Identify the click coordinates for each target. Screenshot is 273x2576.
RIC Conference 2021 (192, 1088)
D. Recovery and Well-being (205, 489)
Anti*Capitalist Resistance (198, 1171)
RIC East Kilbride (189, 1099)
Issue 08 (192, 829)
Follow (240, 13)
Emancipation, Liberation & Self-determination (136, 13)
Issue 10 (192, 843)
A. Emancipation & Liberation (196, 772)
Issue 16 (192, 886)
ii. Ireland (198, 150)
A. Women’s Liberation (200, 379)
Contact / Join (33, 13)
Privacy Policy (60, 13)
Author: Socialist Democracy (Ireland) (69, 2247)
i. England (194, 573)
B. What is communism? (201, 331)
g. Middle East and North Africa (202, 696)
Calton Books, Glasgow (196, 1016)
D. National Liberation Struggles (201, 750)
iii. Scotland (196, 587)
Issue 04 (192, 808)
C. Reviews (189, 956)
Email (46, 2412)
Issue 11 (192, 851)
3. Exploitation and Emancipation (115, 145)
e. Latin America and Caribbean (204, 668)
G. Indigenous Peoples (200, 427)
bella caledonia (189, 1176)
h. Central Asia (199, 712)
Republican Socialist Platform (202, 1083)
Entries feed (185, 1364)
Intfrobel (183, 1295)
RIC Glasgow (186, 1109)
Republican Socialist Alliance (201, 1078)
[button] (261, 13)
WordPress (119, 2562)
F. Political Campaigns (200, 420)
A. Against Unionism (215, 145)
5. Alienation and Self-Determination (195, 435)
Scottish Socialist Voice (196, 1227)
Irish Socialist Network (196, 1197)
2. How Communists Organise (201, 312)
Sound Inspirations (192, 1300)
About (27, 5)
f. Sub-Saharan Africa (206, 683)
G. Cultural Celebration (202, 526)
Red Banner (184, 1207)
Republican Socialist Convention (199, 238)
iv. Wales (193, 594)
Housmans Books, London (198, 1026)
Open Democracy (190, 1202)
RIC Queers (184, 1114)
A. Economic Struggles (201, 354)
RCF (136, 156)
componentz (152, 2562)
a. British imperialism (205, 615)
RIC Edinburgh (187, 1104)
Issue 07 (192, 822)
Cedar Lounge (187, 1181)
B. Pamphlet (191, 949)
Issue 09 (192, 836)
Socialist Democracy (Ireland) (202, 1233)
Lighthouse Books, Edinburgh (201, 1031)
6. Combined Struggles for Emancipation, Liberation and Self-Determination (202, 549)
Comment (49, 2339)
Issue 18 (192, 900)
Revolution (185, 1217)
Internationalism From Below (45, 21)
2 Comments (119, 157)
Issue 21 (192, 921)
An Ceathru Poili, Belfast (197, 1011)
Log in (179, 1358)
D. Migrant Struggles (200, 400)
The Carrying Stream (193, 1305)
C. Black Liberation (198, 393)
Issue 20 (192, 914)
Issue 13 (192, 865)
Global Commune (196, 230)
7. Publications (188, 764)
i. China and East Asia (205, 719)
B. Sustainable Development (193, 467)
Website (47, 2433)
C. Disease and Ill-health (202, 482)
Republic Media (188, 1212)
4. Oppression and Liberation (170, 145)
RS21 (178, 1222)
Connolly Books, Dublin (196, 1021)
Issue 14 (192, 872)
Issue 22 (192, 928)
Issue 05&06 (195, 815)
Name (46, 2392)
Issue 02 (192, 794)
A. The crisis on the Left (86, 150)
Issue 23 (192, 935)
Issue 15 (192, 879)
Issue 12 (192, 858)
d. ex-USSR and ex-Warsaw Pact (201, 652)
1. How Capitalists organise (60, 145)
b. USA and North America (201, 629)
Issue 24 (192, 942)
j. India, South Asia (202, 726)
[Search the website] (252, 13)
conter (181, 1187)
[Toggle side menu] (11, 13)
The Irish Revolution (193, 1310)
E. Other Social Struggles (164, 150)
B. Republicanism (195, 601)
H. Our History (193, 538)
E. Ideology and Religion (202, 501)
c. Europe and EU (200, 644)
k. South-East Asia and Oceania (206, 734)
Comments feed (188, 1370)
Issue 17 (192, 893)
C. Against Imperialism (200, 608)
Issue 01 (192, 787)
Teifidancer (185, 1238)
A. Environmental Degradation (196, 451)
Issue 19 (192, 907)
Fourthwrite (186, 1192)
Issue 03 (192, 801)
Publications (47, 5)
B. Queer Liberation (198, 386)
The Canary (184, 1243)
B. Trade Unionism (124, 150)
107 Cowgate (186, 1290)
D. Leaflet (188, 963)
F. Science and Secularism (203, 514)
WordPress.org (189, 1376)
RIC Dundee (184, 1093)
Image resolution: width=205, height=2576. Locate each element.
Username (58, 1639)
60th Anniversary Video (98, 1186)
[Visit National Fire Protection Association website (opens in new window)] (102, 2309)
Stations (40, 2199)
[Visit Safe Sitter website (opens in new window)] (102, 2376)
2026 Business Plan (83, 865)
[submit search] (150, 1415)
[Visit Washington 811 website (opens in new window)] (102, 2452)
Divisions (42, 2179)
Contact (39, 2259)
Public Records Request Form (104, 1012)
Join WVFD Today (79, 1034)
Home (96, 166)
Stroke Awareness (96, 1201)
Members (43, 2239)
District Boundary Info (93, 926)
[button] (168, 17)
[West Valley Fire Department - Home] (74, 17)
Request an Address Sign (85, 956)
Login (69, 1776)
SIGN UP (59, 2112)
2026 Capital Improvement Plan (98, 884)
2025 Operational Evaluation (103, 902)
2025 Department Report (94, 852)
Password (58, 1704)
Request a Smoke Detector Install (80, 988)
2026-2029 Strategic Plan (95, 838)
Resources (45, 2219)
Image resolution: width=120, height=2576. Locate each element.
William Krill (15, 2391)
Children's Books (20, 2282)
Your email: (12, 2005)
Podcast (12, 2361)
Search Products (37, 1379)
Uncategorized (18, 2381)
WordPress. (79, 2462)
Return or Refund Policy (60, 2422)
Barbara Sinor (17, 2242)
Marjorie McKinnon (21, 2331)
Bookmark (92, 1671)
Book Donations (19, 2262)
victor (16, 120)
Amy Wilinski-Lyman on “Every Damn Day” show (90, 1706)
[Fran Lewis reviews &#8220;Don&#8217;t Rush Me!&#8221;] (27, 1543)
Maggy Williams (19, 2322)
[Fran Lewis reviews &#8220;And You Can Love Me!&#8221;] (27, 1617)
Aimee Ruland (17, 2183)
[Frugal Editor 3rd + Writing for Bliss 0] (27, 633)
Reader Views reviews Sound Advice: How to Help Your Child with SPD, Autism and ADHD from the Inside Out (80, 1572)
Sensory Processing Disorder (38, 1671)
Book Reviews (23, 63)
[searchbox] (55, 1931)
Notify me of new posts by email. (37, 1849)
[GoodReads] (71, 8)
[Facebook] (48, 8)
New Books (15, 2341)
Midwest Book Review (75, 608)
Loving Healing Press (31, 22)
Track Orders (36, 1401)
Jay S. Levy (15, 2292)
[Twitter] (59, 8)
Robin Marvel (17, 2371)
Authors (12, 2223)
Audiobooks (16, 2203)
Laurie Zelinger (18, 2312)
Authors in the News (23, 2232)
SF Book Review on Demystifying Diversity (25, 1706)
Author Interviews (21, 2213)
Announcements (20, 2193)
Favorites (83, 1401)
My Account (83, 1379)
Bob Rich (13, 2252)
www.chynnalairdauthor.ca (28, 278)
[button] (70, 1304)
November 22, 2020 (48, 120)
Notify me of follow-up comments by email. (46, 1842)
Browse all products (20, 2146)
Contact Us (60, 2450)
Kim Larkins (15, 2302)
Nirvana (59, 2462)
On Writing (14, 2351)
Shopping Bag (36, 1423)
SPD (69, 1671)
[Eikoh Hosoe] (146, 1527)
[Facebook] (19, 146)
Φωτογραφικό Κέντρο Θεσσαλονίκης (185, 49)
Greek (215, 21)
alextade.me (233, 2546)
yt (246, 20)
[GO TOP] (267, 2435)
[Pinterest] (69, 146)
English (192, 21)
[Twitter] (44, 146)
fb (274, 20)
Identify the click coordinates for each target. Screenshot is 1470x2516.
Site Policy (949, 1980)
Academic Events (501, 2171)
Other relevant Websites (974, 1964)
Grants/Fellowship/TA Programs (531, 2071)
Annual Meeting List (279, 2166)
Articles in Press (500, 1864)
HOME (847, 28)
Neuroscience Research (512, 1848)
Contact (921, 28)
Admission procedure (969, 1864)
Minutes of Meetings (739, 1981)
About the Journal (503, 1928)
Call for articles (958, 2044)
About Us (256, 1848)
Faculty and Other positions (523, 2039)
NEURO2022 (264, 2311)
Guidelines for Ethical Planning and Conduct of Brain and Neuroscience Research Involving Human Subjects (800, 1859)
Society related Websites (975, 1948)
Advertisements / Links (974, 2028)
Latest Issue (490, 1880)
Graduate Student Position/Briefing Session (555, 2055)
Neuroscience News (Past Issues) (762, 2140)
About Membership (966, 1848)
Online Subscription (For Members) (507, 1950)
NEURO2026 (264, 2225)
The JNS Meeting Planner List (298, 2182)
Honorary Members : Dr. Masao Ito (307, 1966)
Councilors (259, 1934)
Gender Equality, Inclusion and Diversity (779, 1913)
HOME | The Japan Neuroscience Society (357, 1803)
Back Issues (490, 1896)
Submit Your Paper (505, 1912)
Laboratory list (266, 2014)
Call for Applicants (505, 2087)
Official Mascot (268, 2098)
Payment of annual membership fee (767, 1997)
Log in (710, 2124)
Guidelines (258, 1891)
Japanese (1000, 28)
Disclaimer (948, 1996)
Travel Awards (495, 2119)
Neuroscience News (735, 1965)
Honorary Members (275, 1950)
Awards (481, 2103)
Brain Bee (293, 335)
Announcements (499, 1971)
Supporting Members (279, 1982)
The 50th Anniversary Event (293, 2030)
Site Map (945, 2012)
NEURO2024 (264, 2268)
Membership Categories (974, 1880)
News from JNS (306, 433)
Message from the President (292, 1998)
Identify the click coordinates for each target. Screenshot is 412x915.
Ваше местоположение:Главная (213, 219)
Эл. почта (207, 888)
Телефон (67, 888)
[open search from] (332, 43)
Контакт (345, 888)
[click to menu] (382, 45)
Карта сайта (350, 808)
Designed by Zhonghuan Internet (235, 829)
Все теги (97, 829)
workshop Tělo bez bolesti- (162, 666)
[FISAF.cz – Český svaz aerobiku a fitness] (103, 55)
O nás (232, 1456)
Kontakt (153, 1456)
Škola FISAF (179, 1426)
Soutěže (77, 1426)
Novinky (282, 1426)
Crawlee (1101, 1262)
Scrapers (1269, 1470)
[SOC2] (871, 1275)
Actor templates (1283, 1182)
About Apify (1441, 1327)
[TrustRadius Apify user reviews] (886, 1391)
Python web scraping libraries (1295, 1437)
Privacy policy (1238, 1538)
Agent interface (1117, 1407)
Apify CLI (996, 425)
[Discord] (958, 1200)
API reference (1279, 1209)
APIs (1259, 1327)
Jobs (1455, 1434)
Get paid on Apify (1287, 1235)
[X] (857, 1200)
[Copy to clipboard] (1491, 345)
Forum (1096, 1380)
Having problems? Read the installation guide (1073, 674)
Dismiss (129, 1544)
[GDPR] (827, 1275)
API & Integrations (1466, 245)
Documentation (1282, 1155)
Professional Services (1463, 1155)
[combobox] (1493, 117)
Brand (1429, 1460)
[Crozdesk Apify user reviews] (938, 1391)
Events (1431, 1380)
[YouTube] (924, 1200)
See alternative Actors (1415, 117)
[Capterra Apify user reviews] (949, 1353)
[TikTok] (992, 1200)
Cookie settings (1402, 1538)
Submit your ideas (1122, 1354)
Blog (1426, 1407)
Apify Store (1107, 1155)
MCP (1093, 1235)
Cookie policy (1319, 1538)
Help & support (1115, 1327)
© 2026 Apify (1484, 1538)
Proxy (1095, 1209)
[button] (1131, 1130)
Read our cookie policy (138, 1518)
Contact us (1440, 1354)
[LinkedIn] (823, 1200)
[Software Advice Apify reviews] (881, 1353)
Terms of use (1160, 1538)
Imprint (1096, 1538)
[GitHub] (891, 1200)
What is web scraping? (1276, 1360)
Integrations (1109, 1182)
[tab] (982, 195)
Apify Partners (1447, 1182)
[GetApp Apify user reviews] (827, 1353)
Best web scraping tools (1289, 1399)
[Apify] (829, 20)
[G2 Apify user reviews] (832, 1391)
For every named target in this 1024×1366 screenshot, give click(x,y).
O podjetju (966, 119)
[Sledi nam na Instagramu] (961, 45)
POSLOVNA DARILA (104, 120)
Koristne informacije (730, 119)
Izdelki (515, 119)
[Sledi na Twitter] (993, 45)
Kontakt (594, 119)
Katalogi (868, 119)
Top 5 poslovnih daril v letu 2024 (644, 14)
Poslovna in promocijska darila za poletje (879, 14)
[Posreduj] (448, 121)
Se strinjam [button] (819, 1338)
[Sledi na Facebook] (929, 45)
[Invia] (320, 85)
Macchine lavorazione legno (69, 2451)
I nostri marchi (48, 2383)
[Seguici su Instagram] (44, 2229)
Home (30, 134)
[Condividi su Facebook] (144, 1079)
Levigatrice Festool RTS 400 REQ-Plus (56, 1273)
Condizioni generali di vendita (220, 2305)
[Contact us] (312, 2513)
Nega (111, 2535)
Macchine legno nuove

** WHAT THE TASK ASKS **
Word for word, return the lines from the one holding "MCP (1093, 1235)" through the end of the entries above.

** EXPECTED ANSWER **
MCP (1093, 1235)
Cookie policy (1319, 1538)
Help & support (1115, 1327)
© 2026 Apify (1484, 1538)
Proxy (1095, 1209)
[button] (1131, 1130)
Read our cookie policy (138, 1518)
Contact us (1440, 1354)
[LinkedIn] (823, 1200)
[Software Advice Apify reviews] (881, 1353)
Terms of use (1160, 1538)
Imprint (1096, 1538)
[GitHub] (891, 1200)
What is web scraping? (1276, 1360)
Integrations (1109, 1182)
[tab] (982, 195)
Apify Partners (1447, 1182)
[GetApp Apify user reviews] (827, 1353)
Best web scraping tools (1289, 1399)
[Apify] (829, 20)
[G2 Apify user reviews] (832, 1391)
For every named target in this 1024×1366 screenshot, give click(x,y).
O podjetju (966, 119)
[Sledi nam na Instagramu] (961, 45)
POSLOVNA DARILA (104, 120)
Koristne informacije (730, 119)
Izdelki (515, 119)
[Sledi na Twitter] (993, 45)
Kontakt (594, 119)
Katalogi (868, 119)
Top 5 poslovnih daril v letu 2024 (644, 14)
Poslovna in promocijska darila za poletje (879, 14)
[Posreduj] (448, 121)
Se strinjam [button] (819, 1338)
[Sledi na Facebook] (929, 45)
[Invia] (320, 85)
Macchine lavorazione legno (69, 2451)
I nostri marchi (48, 2383)
[Seguici su Instagram] (44, 2229)
Home (30, 134)
[Condividi su Facebook] (144, 1079)
Levigatrice Festool RTS 400 REQ-Plus (56, 1273)
Condizioni generali di vendita (220, 2305)
[Contact us] (312, 2513)
Nega (111, 2535)
Macchine legno nuove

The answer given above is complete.